The Velveteen Rabbit (1922)
Author: Margery Williams
Illustrator: William Nicholson
A stuffed rabbit who yearns to be real is the subject of The Velveteen Rabbit, the much loved story which is considered to be a classic piece of children’s literature. After arriving as a pristine new toy that is a Christmas present for a boy, a rabbit made out of velveteen – with a coat “spotted brown and white”, “real thread whiskers”, and ears “lined with pink sateen” – comes to live with the other toys in the nursery, where a wise, old skin horse tells him that a toy can become real if its owner really loves it. “By the time you are Real,” the horse explains, “most of your hair has been loved off, and your eyes drop out and you get loose in the joints and very shabby. But these things don’t matter at all, because once you are Real you can’t be ugly, except to people who don’t understand,” thus making the rabbit wish he too could experience this magic called Real.
The story progresses into a poignant tale about life, love, and beauty that is not only timeless, but also heart-warming and touching. The Velveteen Rabbit is both beautifully conceived and very nicely written, and thoroughly deserving of all the acclaim it has received.

The Legend of Lightning Larry (1993)
Author: Aaron Shepard
Illustrator: Toni Goffe
Set in the Wild West, the book tells the story of Lightning Larry, a mysterious stranger who one day rides into Brimstone, a town troubled by a gang of outlaws. Much to the bad guys’ chagrin, Lightning Larry isn’t just your average gunfighting good guy; not only can Larry draw faster than the rest of them, but he also has a very peculiar gun, one that doesn’t shoot bullets but bolts of light! Larry aims straight for the heart, and once hit by the bolts of light, the meanness is gone, and the bad guys are transformed into nice, helpful citizens. Of course the rest of the outlaw gang aren’t happy that their comrades have gone straight, and they in turn come after Larry, which eventually leads to a showdown.
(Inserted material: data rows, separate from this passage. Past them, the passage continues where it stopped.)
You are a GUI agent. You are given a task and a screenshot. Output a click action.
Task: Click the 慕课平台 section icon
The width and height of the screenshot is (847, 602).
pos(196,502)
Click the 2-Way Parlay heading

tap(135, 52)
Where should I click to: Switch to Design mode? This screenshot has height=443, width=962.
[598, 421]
The picture book is a quick, fun read; the main character is easy to love and root for, and the story of a cowboy who likes to drink lemonade and shoots bolts of lightning into people’s hearts which make them nicer is very likely to amuse young readers.

Herbert’s Wormhole (2009)
Author: Peter Nelson
Illustrator: Rohitash Rao
After finishing AlienSlayer 2, a video game involving aliens who need to be slayed, what Alex Filby really wants is the new, super cool game AlienSlayer:3-D!; his parents, of course, have other plans for his summer, so what he gets instead is a jungle gym and a playdate with his nerdy inventor neighbour Herbert Slewg, which he reluctantly partakes in, only to discover that Herbert not only had AS:3-D!, but much to Alex’s horror, has taken the game apart and incorporated it into his inventions, including the games silver zip-up bodysuits, which he has modified in an attempt “to invent the world’s first Negative Energy Densifiers”. Little does he know that it is these very suits that will take him on the adventure of his life by opening a wormhole in his jungle gym’s tunnel-slide, and transporting the boys a hundred years into the future, where humans live in harmony with an alien species known as the G’Daliens, who wear bad toupees and fake moustaches wearing and have Australians accents.
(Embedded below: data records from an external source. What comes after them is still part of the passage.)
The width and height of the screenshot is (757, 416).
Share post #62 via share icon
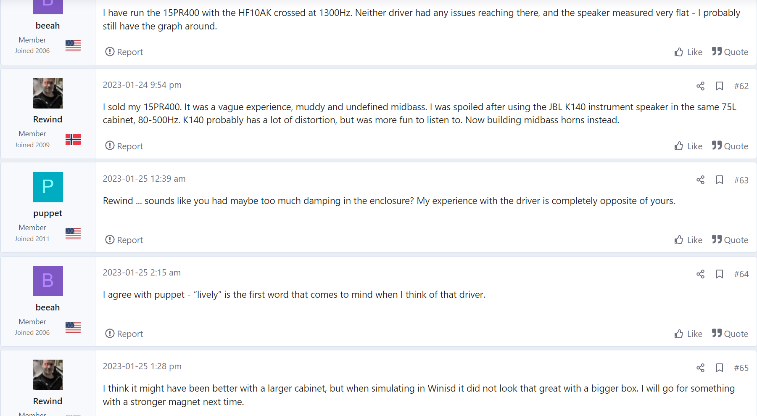point(700,86)
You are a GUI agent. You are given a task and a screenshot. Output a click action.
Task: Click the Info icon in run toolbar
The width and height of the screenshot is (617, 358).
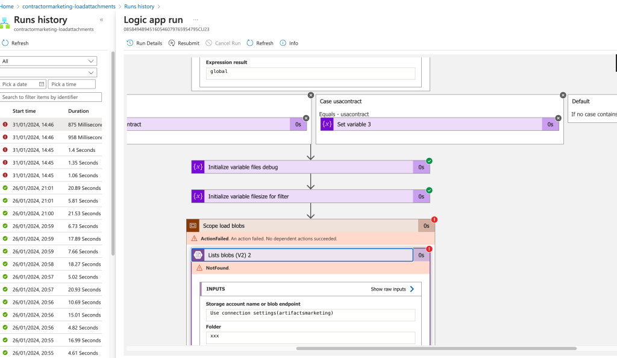pos(283,43)
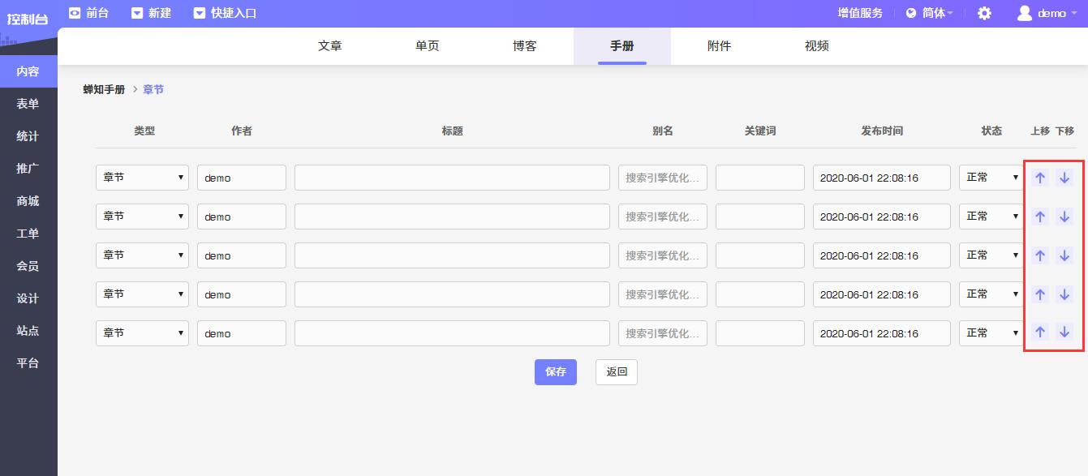Move the second row chapter down

coord(1064,217)
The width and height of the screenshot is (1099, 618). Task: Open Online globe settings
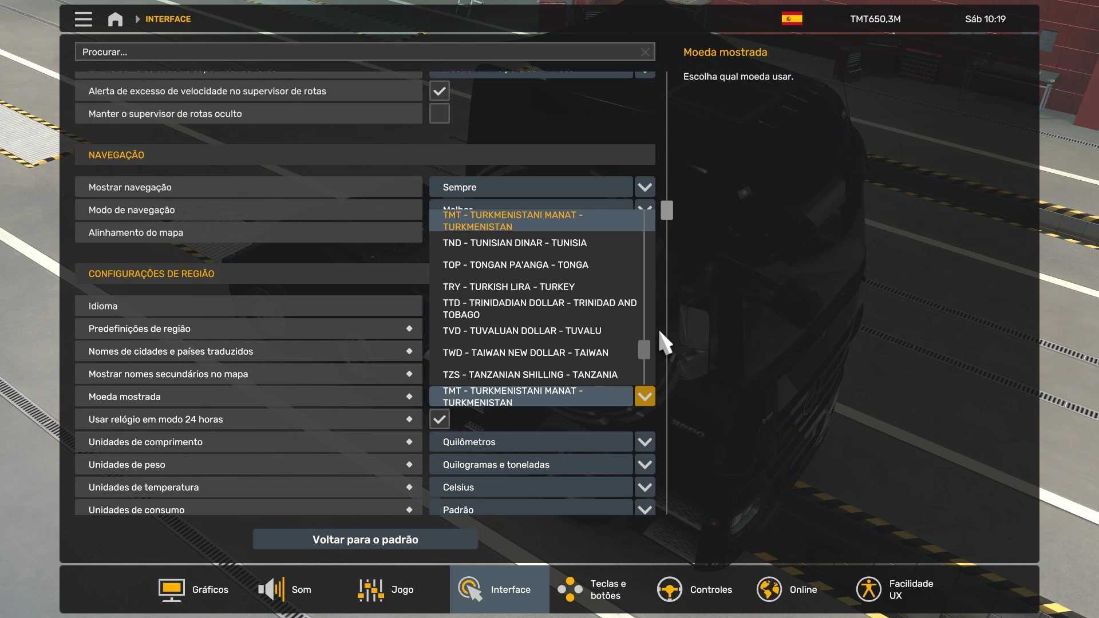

The zany science fiction plot is both fun and amusing, and the story is interesting enough to make you want to keep reading. The narrative is interspersed with illustrations, much like the Diary of a Wimpy Kid books, and while the drawings could have been slightly better artistically, the pictures do add to the tale and complement the story well, while making the book more reluctant-reader friendly.